Russian Mars Missions Planned

Written by spacetravel.org   
Saturday, 25 June 2005 17:59
Russia is planning two uncrewed Mars missions: a mission to the moon Phobos in 2009 and a mission to Mars itself in 2015. The 2009 mission would involve orbiting Mars and then landing on Phobos, where a rover would roam for three years, collecting soil samples. A lander would arrive directly on Mars in the 2015 mission.

Theoretically, it should be easier to land on Mars’ moons because a probe would only have to move alongside another orbiting object, rather than decelerate rapidly through the planet’s atmosphere. It would also require less fuel for a sample return mission to escape the gravity of a moon, rather than the gravity of Mars.

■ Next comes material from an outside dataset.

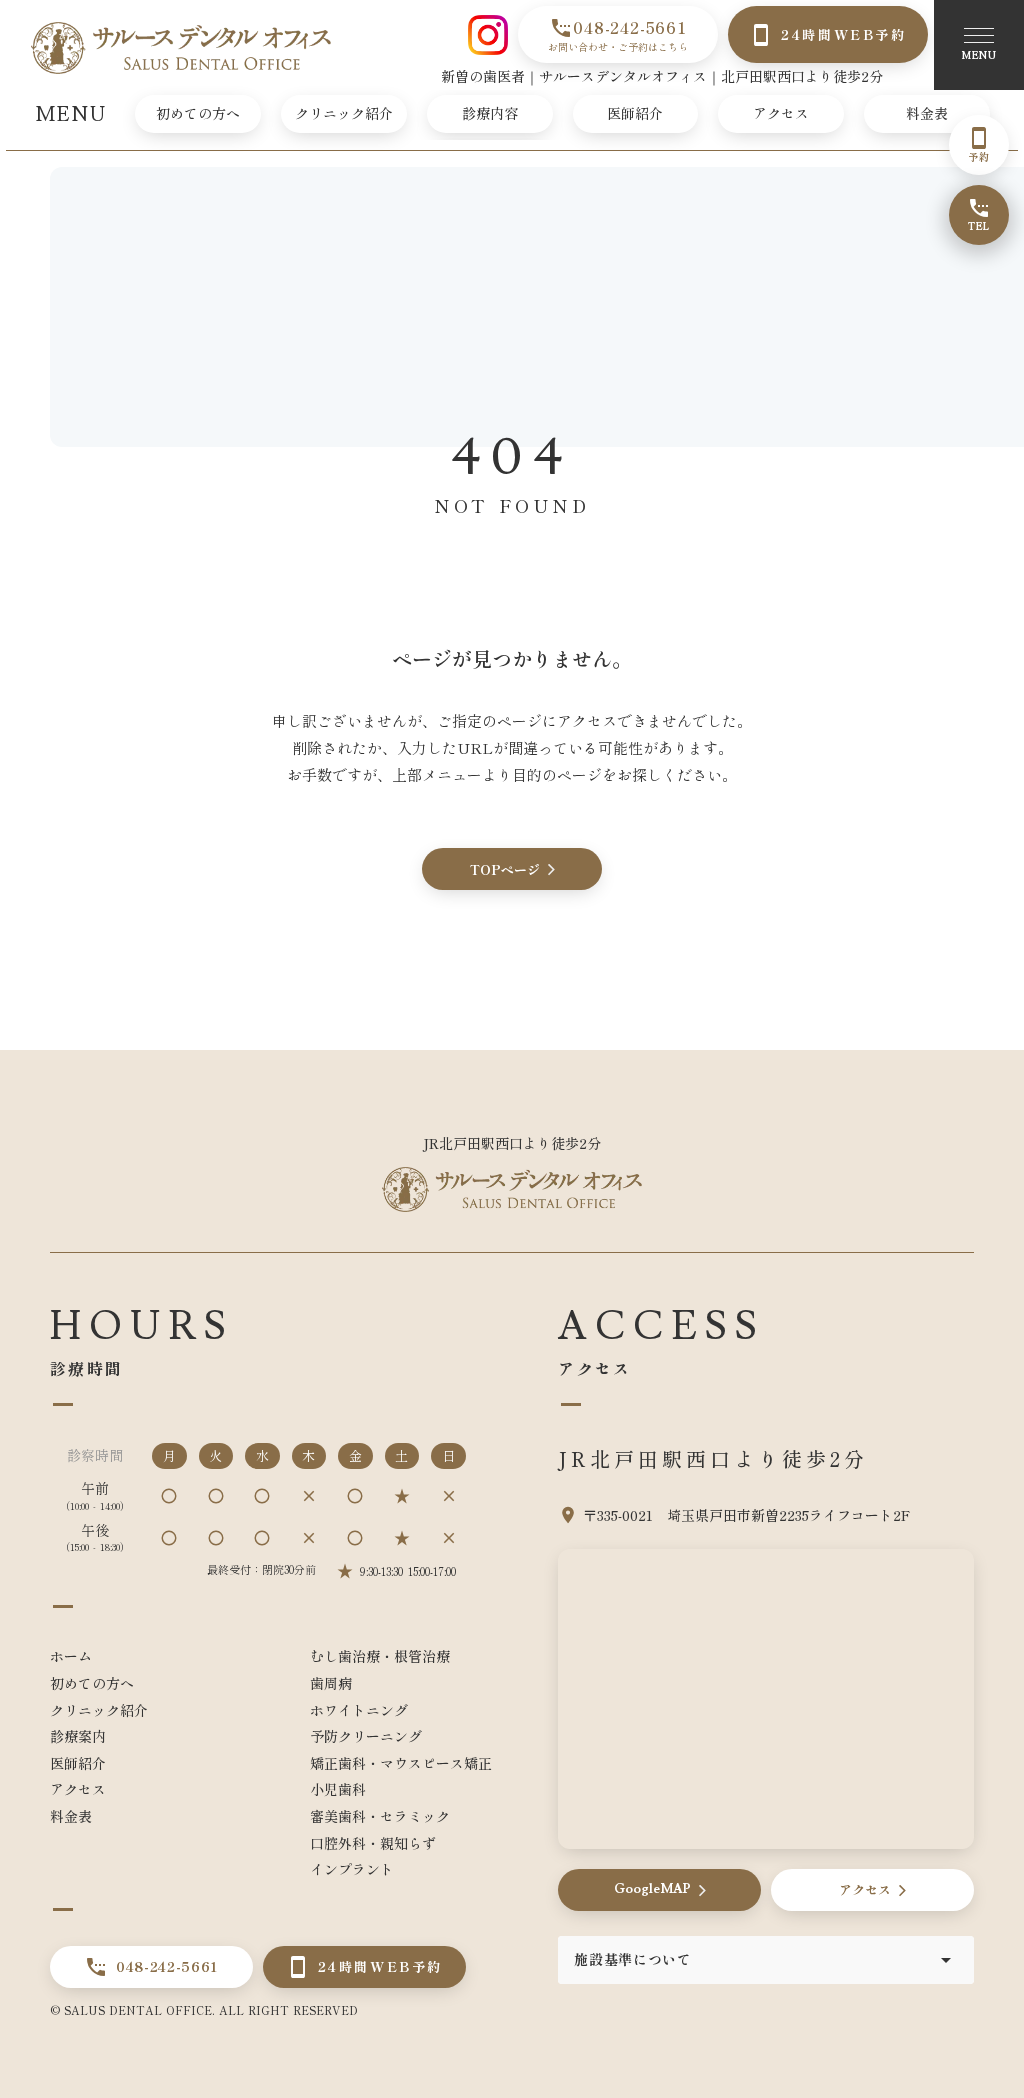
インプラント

Russia has sent 17 probes to Mars since 1960; only three were unqualified successes. Two missions were dispatched to Phobos in 1988. One failed on the way. The other got into orbit around Mars, but a computer glitch prevented it from deploying a lander to the surface. Russia’s most recent attempt to send a mission to Mars was in 1996, but the orbiter could not get out of Earth orbit. Phobos is only 9000 kilometers above the surface of Mars. From that vantage point, a spacecraft could make detailed measurements of Mars. Phobos is likely to have pieces of Mars on it, which could be collected and studied. When large meteorites crash into Mars, they kick up rocks and soil. The finest particles are launched into orbit around Mars, and then some of them are swept up by Phobos.